It seems fitting that critical and popular opinion would be divided over a book with as vague a title as "The Sense of an Ending."

Recently awarded the annual Man Booker Prize, the novel is British author Julian Barnes' 11th and has now spent an impressive 14 weeks on the New York Times best-sellers list with no signs of budging anytime soon.

Despite the novel's commercial success, critics are bitterly divided in their feelings on the work.

Death in fiction can seem contrived, and given how Barnes' work is predicated on not just one, but two deaths, "The Sense of an Ending" is no exception. Nevertheless, the novel appears quite meticulously planned, with many layers of complexity in its 163 pages. If there's one thing critics can agree on here, it's that Barnes' plot resists any kind of easy explanation.

The story's middle-aged narrator-protagonist Tony Webster begins the novel by describing his youth in 1960s England.

"I'm not very interested in my schooldays, and don't feel any nostalgia for them," he says. "But school is where it all began."

Tony then goes on to describe how he befriended the too-smart-for-his-own-good Adrian Finn in high school and began and ended a relationship with the oh-so-pretentious Veronica Ford in college. Then in an inexplicable turn of events, Veronica begins to date Adrian while the pair are still in school, and Adrian kills himself shortly afterward.

It's when Veronica's mother dies in the novel's second half that the action really takes off. Her will stipulates that Tony should receive a journal that once belonged to Adrian, but is now in Veronica's possession. In his pursuit of the item, Tony embarks on an adventure that's occassionally so slow that it comes as something of a surprise that anyone is still interested in what's happening by the time they reach the end of the novel. Maybe readers are able to stick with the story because that adventure ultimately leads Tony to discover the truth surrounding his former friend's suicide.

"If I can't be sure of the actual events any more, I can at least be true to the impressions those facts left," he states.

"The Sense of an Ending" is told in vignettes which vary from a single sentence to eight pages in length, and each of these ends with a kind of dictum.

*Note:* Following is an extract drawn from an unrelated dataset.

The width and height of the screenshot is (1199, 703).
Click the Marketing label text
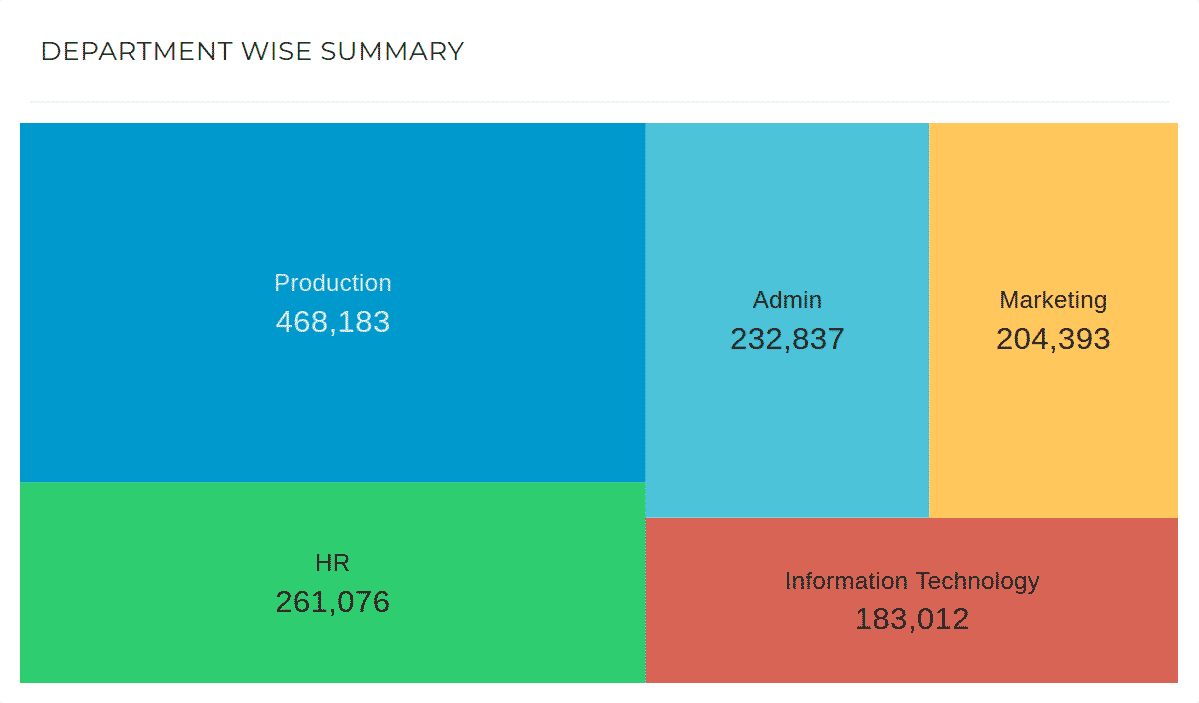pyautogui.click(x=1053, y=300)
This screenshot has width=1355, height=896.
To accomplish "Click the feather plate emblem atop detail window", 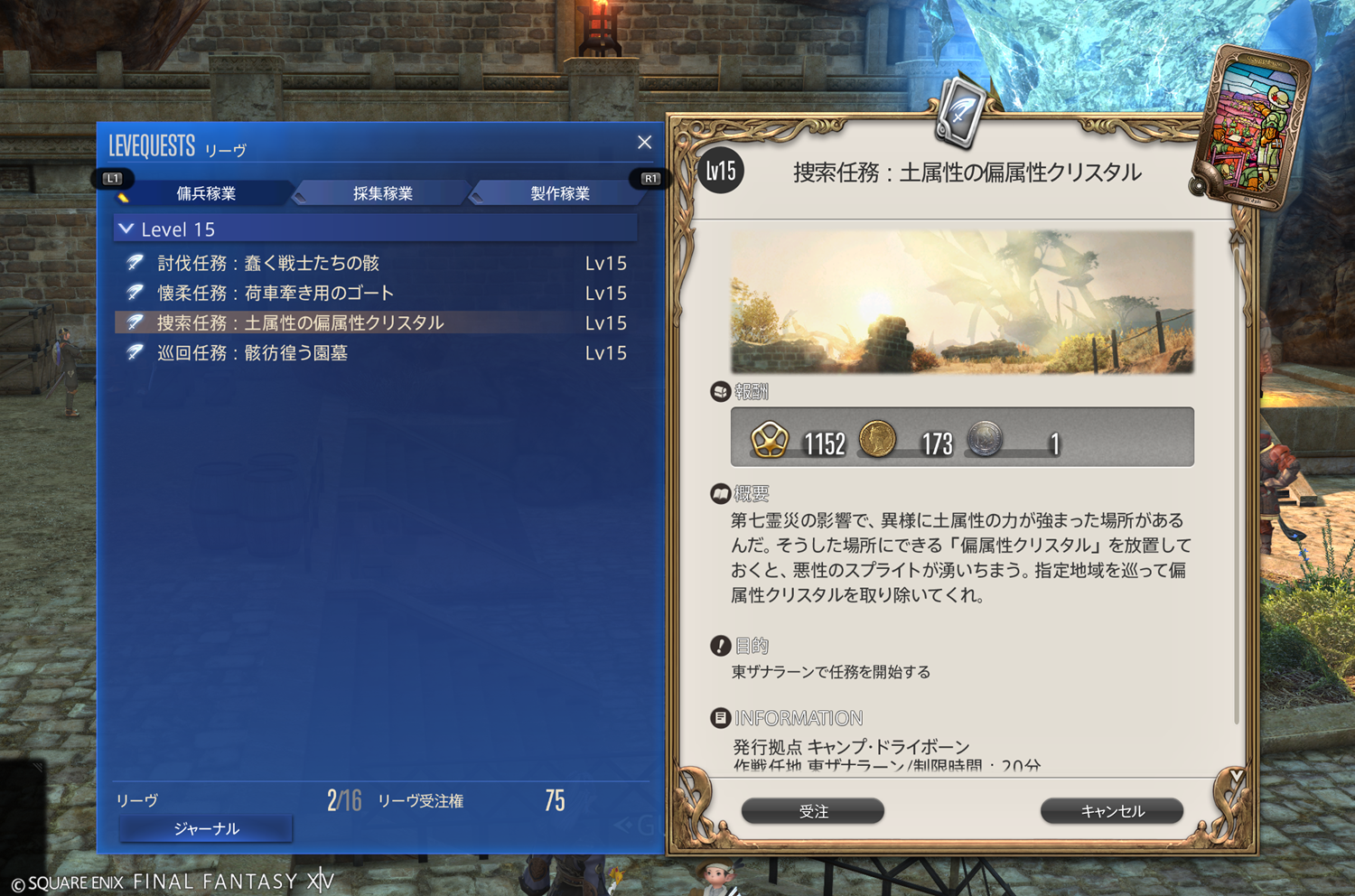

While the vignettes might be fitting for a story about the vestiges of memory, the dictums are less so, given how upfront Tony is about the fact that the reader should take his narration with a grain of salt.

Unfortunately enough, Tony hits us over the head with the idea of the unreliability of memory so many times the end result is that some readers will end up intellectually concussed and have to put down the novel for some time out of sheer exasperation. It's not clear if Barnes realizes how much his narrator is repeating himself. Maybe at 60-something years old, Tony is starting to get a bit senile.

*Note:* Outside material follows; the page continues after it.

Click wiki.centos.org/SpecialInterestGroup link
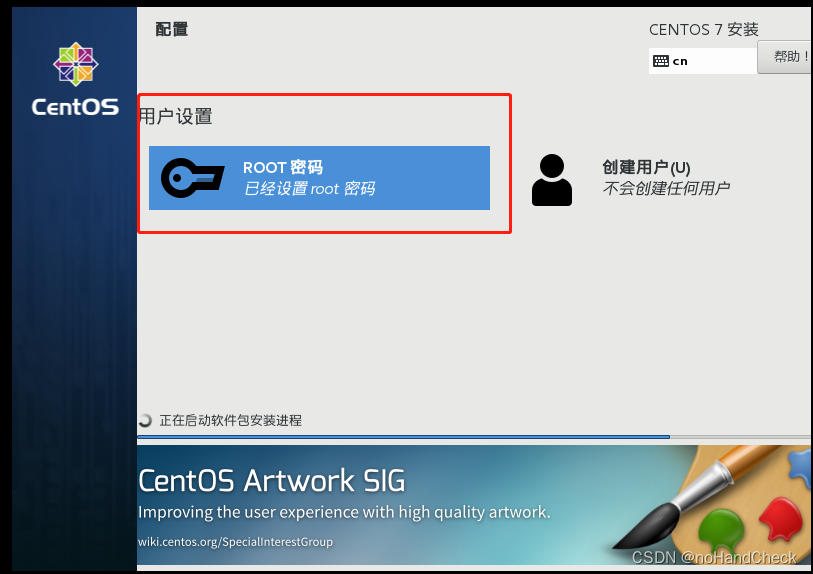The height and width of the screenshot is (574, 813). click(x=235, y=542)

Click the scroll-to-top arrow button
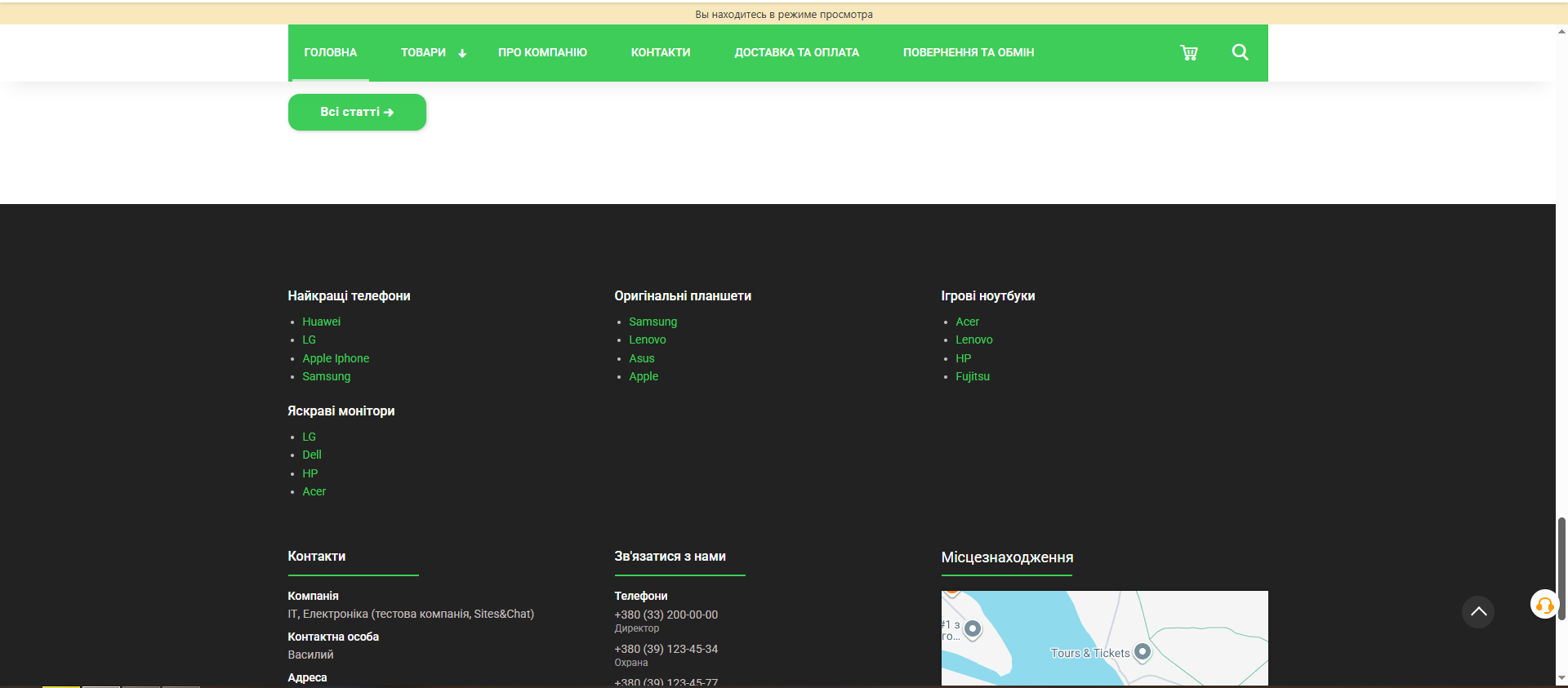1477,611

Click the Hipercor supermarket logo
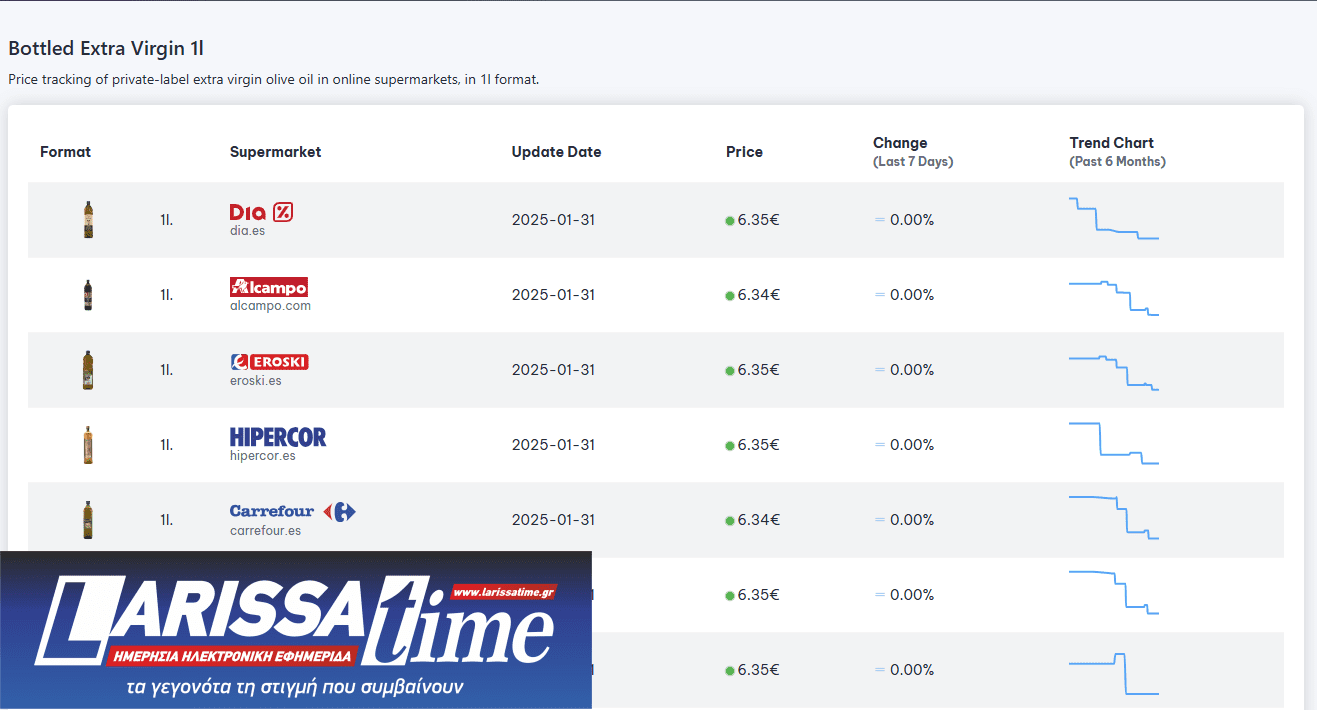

Apart from this annoying narrative compulsion, however, the writing in the first half of the work sets up the second masterfully. The text thus seems to possess a kind of beautiful circularity that somehow still allows the narrative to avoid becoming predictable.

Certain passages of "The Sense of an Ending" are sure to resonate with the reader, such as when, after returning home from a sojourn to "the States," a young Tony describes sharing with his parents "one of those communal pauses which every family does differently."

The sex talk and quasi-bathroom humor is somewhat less subtle. Consider lines like: "You've got to hold on to it as you pull out" (yes, you know what he's talking about), or, "We were essentially serious taking the piss, except when we were serious."

The bulk of readers who've posted reviews of the book on Amazon have also been troubled by the number of questions that the story's conclusion leaves unanswered. For this reason, a number of critics and lay readers alike have felt compelled to read the work a second time through. Given how certain snippets of information that evade awareness upon first readings ultimately tie these loose ends together, Barnes appears to have engineered the work for such rereadings.

At the end of the story, the reliably unreliable Tony tells us, "You get towards the end of life—no, not life itself, but of something else; the end of any likelihood of change in that life."

In this way, the novel's protagonist—like misguided readers who seek out answers to specific questions rather than any larger wisdom the text might have to impart—implies that he knows something has eluded him without exactly knowing what it is.

If there are any great ideas at work here, it's how close people can actually be to larger truth without ever actually realizing it.

In staking this claim, "The Sense of an Ending" implies that only those of us who can look beyond the trivial are in any kind of position to grasp the bigger lessons life has to offer.